- _Try it_
Once you find the line with "How do I perform: Open", output it and every line after it exactly, through the last line of the listing, but no pictures.

- _Supplied information_
################

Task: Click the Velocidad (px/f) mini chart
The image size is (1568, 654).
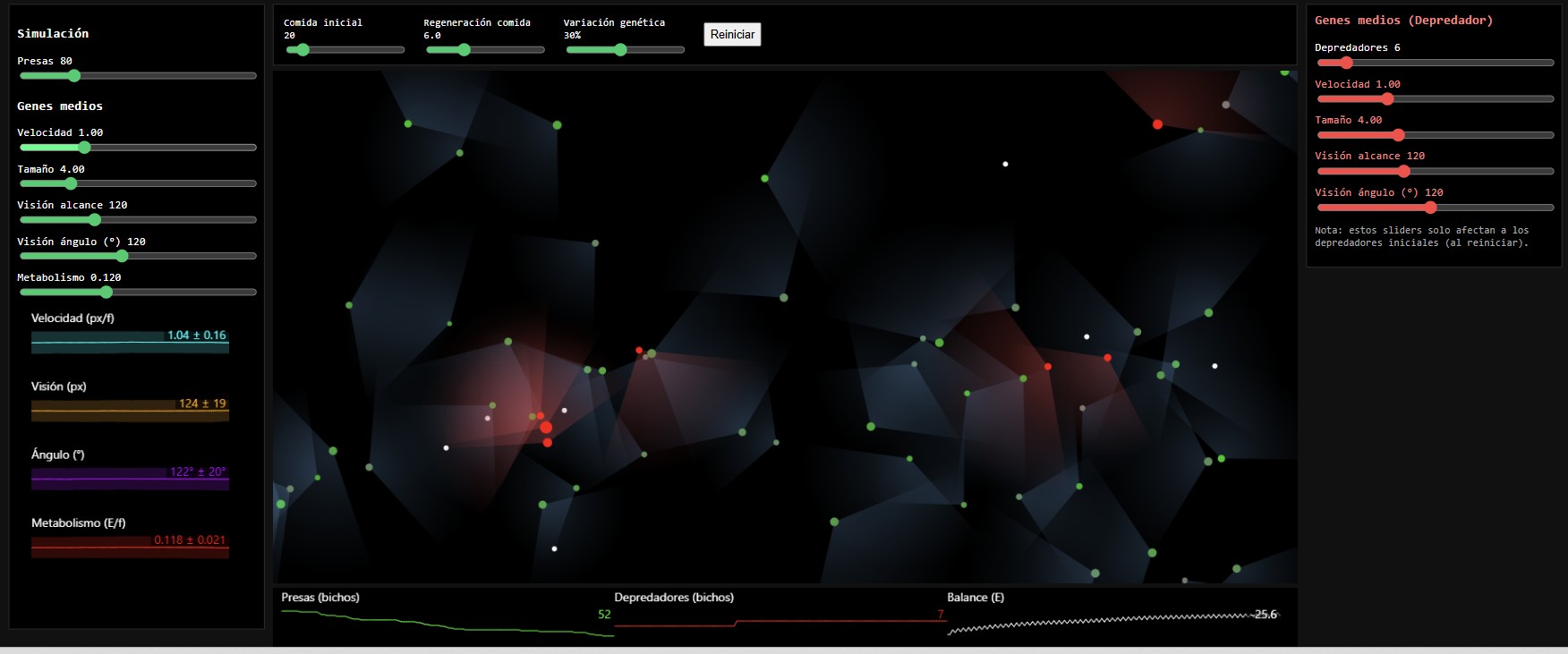Action: (x=130, y=342)
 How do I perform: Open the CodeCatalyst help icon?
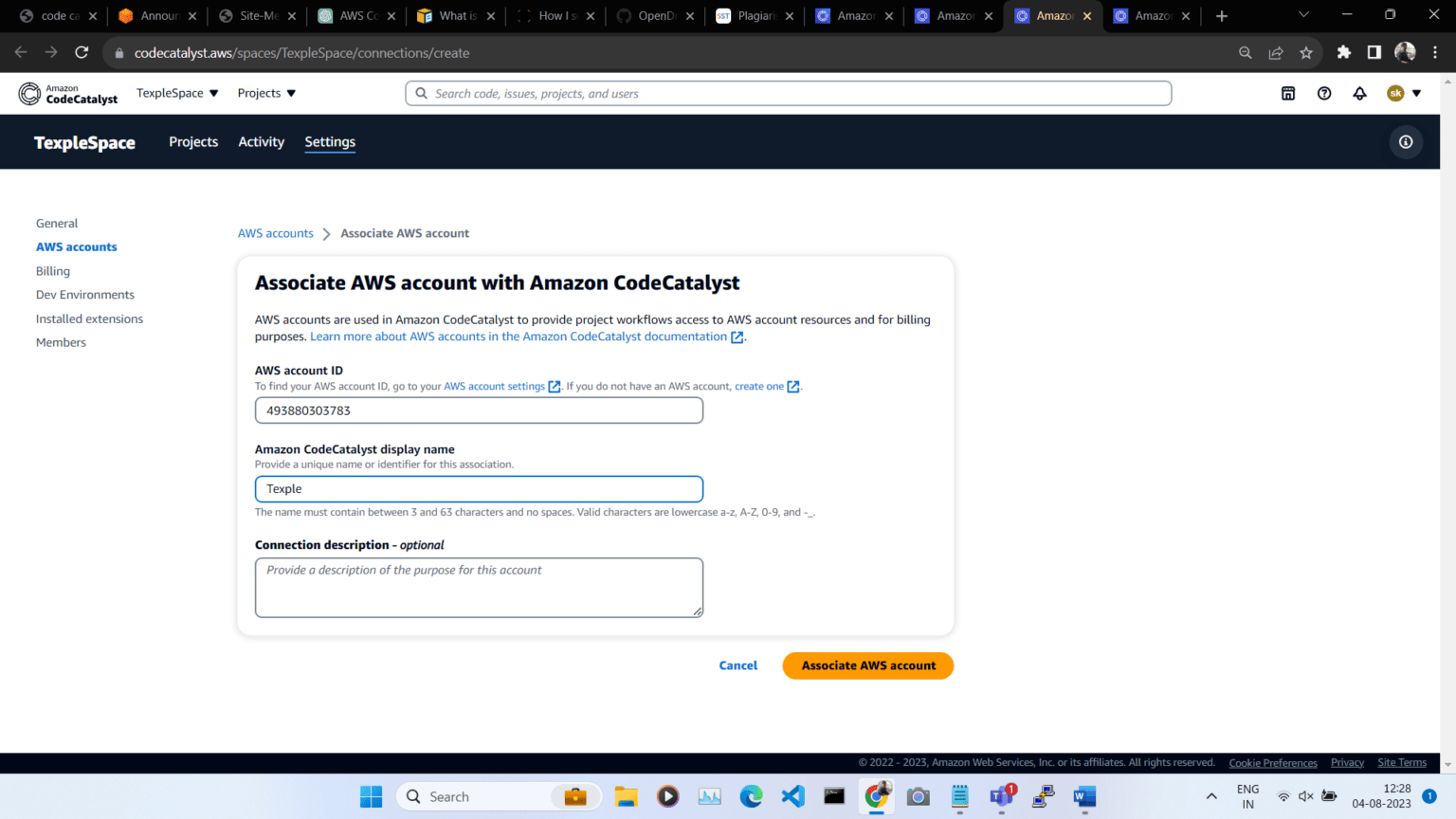click(x=1324, y=93)
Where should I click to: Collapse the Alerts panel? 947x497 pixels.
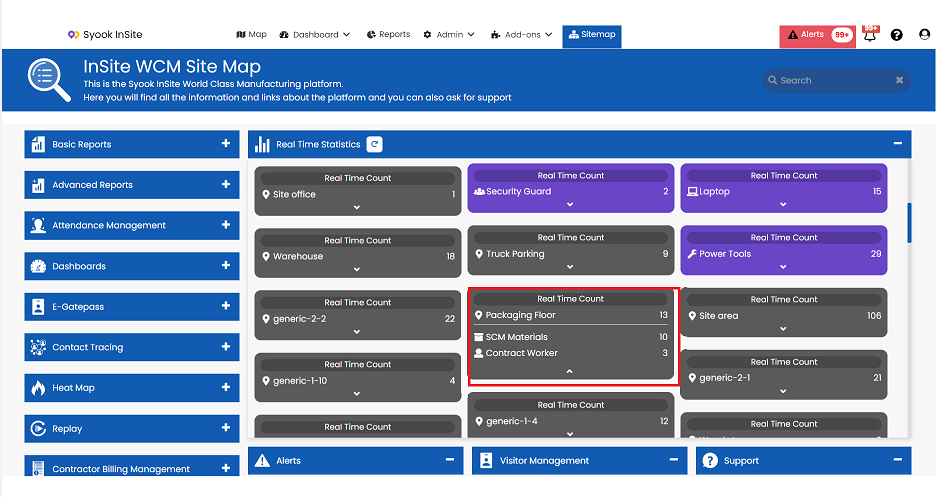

################

- _Your response_
 How do I perform: Open the CodeCatalyst help icon?
click(x=1324, y=93)
Where should I click to: Collapse the Alerts panel? 947x497 pixels.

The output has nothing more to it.